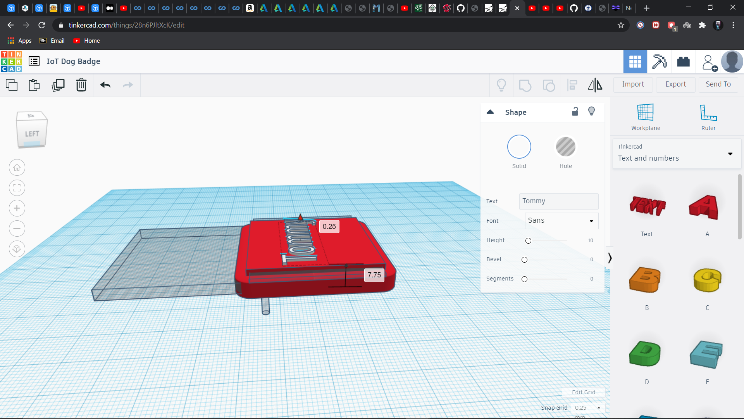Click the delete/trash icon
The width and height of the screenshot is (744, 419).
[81, 85]
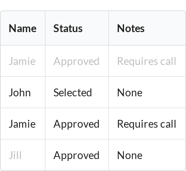The image size is (186, 171).
Task: Click the Selected status cell
Action: click(77, 92)
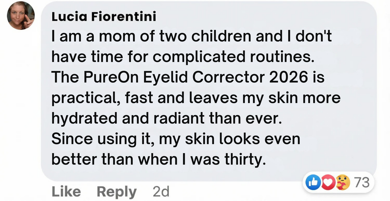Click the Lucia Fiorentini name link

(x=104, y=17)
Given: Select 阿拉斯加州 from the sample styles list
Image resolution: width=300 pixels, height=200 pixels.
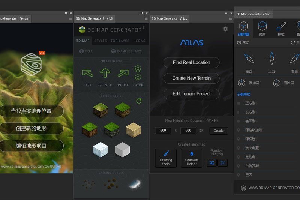Looking at the screenshot, I should [x=254, y=130].
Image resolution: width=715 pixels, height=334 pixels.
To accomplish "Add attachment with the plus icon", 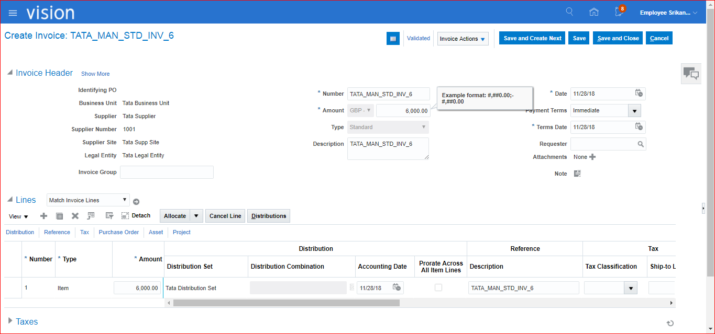I will 592,157.
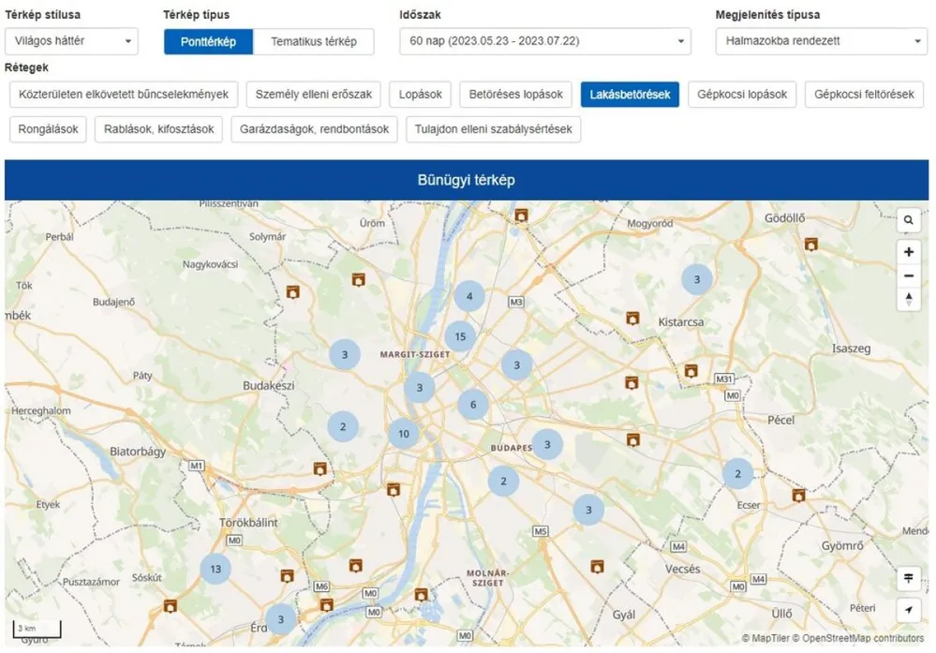936x653 pixels.
Task: Click the Betöréses lopások layer button
Action: click(x=516, y=95)
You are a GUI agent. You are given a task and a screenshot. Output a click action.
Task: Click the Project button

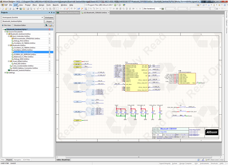click(49, 21)
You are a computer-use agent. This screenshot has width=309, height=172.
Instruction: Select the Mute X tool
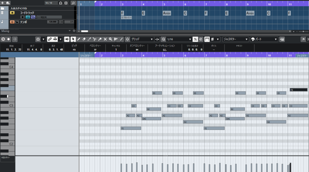click(x=105, y=39)
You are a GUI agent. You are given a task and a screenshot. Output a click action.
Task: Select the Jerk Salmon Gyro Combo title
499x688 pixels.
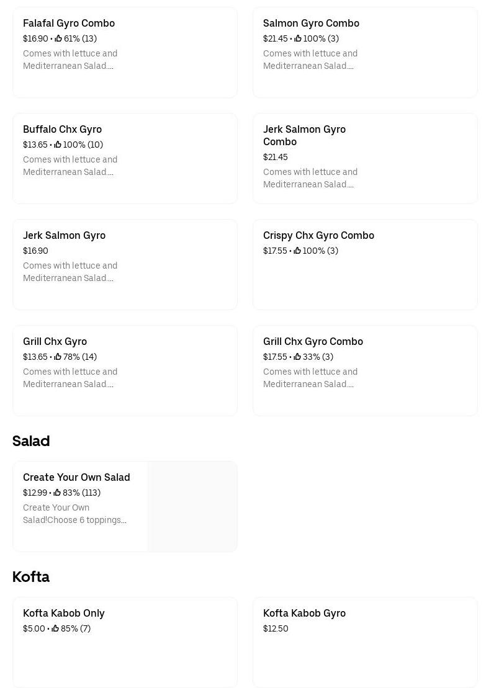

• • •

What you should do:
Everything from the line with "Instruction: Select the Mute X tool" through the last line above must be repeated exactly, except the pictures.

Your solution:
Instruction: Select the Mute X tool
click(x=105, y=39)
You are a GUI agent. You are given a task and a screenshot. Output a click action.
Task: Select the Jerk Salmon Gyro Combo title
499x688 pixels.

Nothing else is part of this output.